Zimbabwe: Editorial Comment – Tie All Loose Ends Before Tobacco Marketing Star

Though the opening date for this year’s tobacco marketing season is still to be announced, indications are that deliveries will start at least a month from now.

A month is not a long time, especially against a background where a number of issues need to be thrashed out among a cross section of players who have to reach consensus on sticking issues to avoid costly surprises and disruptions.

Deliveries last year hit a record of 258 million kilogrammes, after bettering the previous mark of 252 million kg.

Given that tobacco earns Zimbabwe around US$1 billion in export earnings annually, there is need to secure the future of tobacco production in Zimbabwe.

From the outset, it becomes paramount as well to stress the fact that there actually is a period during the course of the year when Zimbabwe is better able to meet its external obligations; thanks to tobacco.

In fact, the gold leaf, as tobacco is affectionately called, used to be Zimbabwe’s single largest foreign currency earner before being overtaken by gold a few years back.

Tobacco employs nearly 60 percent of workers in agriculture and is estimated to account for almost 11 percent of the country’s Gross Domestic Product (GDP), quite a huge contribution.

The industry creates limitless other job opportunities down the value chain — backward and forward linkages — including in manufacturing and transportation.

So, tobacco is no small crop. This is partly how dear it is to Zimbabwe.

Nonetheless, we get the feeling that despite it providing sustenance to hundreds of thousands of our citizens and the economy, the crop is at times treated with brazen carelessness; sometimes all for profits.

Last year, there was a chaotic start to the tobacco marketing season as farmers protested low prices and payment for most of their tobacco in local currency instead of getting a portion of it in hard currency like what happens to other exporters.

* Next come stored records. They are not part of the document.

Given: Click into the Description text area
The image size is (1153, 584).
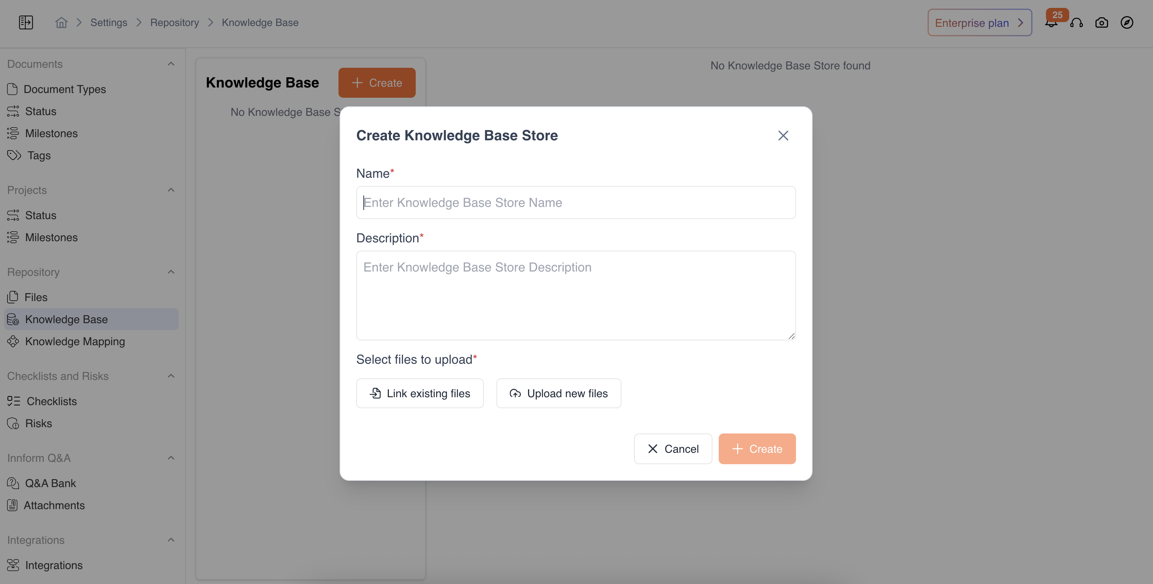Looking at the screenshot, I should click(x=576, y=295).
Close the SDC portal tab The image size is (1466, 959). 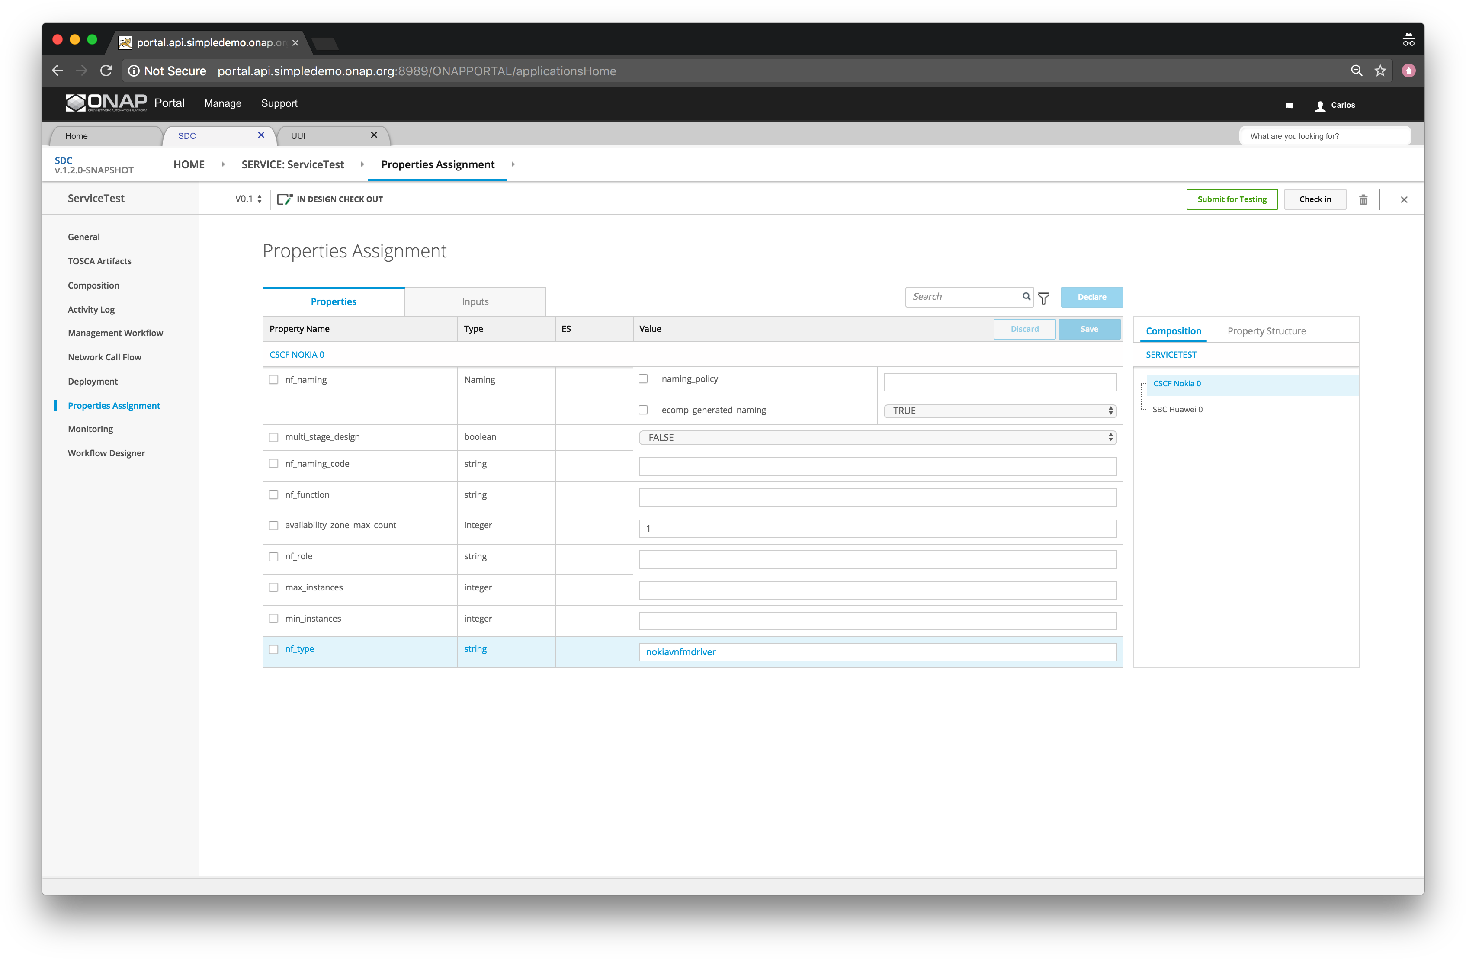(x=261, y=135)
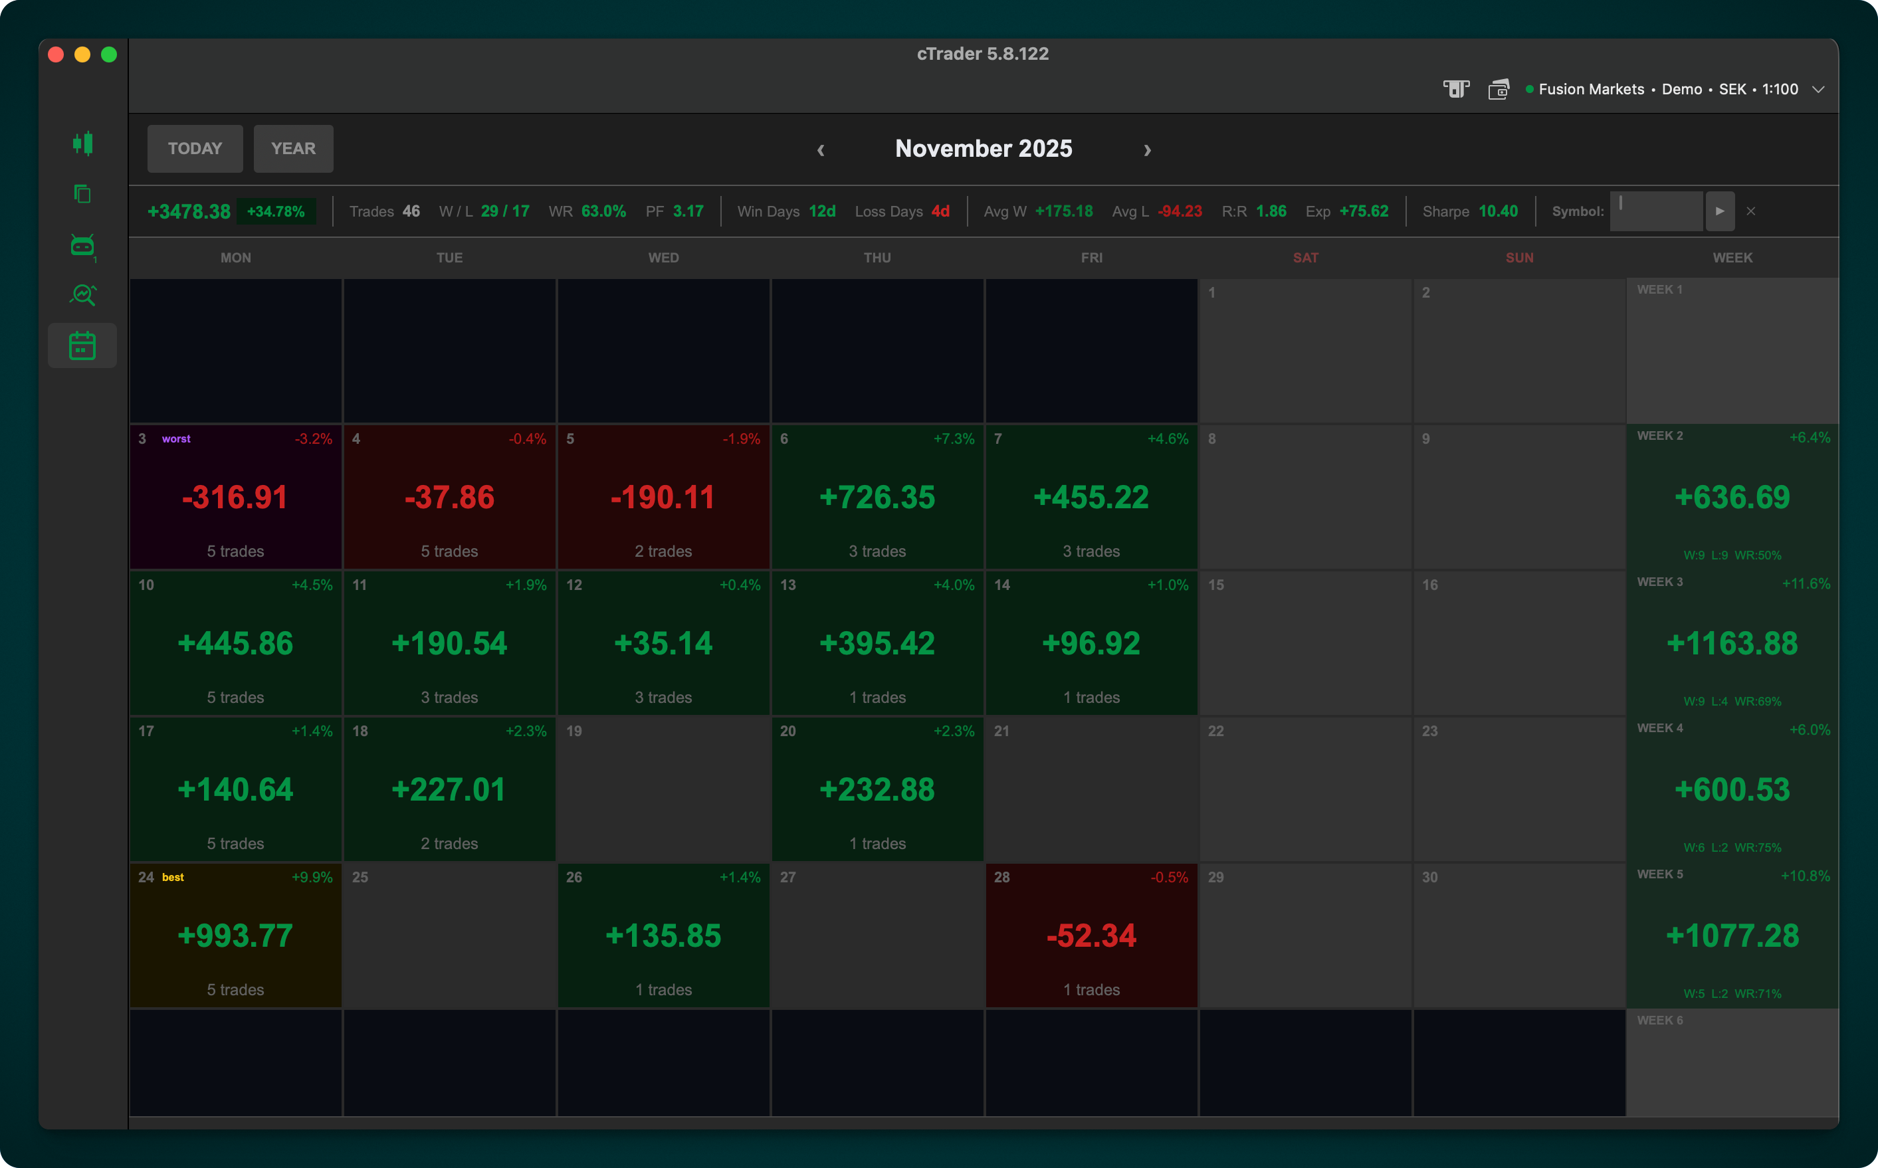Open the Trade charts panel icon
This screenshot has width=1878, height=1168.
pos(83,144)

The net effect of that was the significant decline in the number of non-contracted growers from 45 711 farmers by 55 percent to 20 696 this year.

Contracted growers increased marginally though this year.

But the point is that the chaotic start to the season and a number of sticking issues may have been a major point that made some farmers drop the crop.

If these challenges are not resolved, chances are the number of growers will drop again and this has serious ramifications on the country’s ability to generate foreign currency next year this time.

The Reserve Bank of Zimbabwe (RBZ), Tobacco Industry and Marketing Board (TIMB), buyers and tobacco farmers’ associations need to sit down and agree in time on all issues of interest to stakeholders.

Most importantly, issues dear to the most important constituency; the farmers who toil day and night to produce the crop, include a system that guarantees fair prices, timing and of modalities payments and how much they get in forex for their tobacco.

It is easy to ignore the sensitivities of farmers given that a few know or appreciate how much sweat the farmers shed all year round to produce a crop, which then goes a long way to sustain the needs of a whole nation.

But it is also clear that failure to appreciate, act and address the farmers’ concerns, reservations, frustrations, pleas and demands could just jeopardise the future of tobacco production in Zimbabwe.

Most farmers used inputs bought with hard currency and it is disheartening that the crop eventually goes onto the market for a song.

The question that arises is: if the reason for the depressed market price was the poor quality of the crop, why is it that the same fetched lucrative price on the international market?

But this year, there are high hopes for positive prospects.

As we reported in our business and finance section of the newspaper, industry regulator, the Tobacco Industry and Marketing Board (TIMB) expects better prices this year.

TIMB chief executive Dr Andrew Matibiri said yesterday that currency changes introduced last year, specifically the switch from US dollar to Zimbabwe dollar at an exchange rate of 1 to 1, once affected prices.

This affected the amount of money buyers had, leading to low prices given to farmers, which many of them were not happy with and responded by dumping tobacco growing.

Farmers were also not happy with complicated procedures around the opening of foreign currency accounts and the stringent conditions for them to receive their entitlement of 50 percent payment of sales in hard currency.

Further, growers are ripped off by corrupt buyers and middlemen who connive to reject their tobacco over false quality issues, and then go behind the scenes to buy the condemned crop at low prices for resale.

We implore authorities to iron out all sticking issues over the next 30 days to ensure a smooth start to this year’s marketing season, as we are alive to the fact that most previous season opening days have been marred by all sorts of controversies.